→ **WHAT TO PRODUCE**:
In the entries below, find the line with "Given: Open the Sort by Name dropdown" and print exactly every line from there up to and including the line with "You are a GUI", with no other lines.

+-------+

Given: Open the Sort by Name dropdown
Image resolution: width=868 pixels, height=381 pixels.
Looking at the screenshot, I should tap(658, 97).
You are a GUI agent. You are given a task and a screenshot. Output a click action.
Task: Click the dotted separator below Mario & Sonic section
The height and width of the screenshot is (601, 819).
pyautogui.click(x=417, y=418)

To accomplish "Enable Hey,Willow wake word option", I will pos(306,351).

+-------+

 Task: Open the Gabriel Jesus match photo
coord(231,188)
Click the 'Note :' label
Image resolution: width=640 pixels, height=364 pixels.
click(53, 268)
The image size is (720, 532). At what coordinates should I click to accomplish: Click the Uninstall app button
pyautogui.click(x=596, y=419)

+-------+

→ **SOLUTION**:
Given: Open the Sort by Name dropdown
Image resolution: width=868 pixels, height=381 pixels.
Looking at the screenshot, I should tap(658, 97).
You are a GUI agent. You are given a task and a screenshot. Output a click action.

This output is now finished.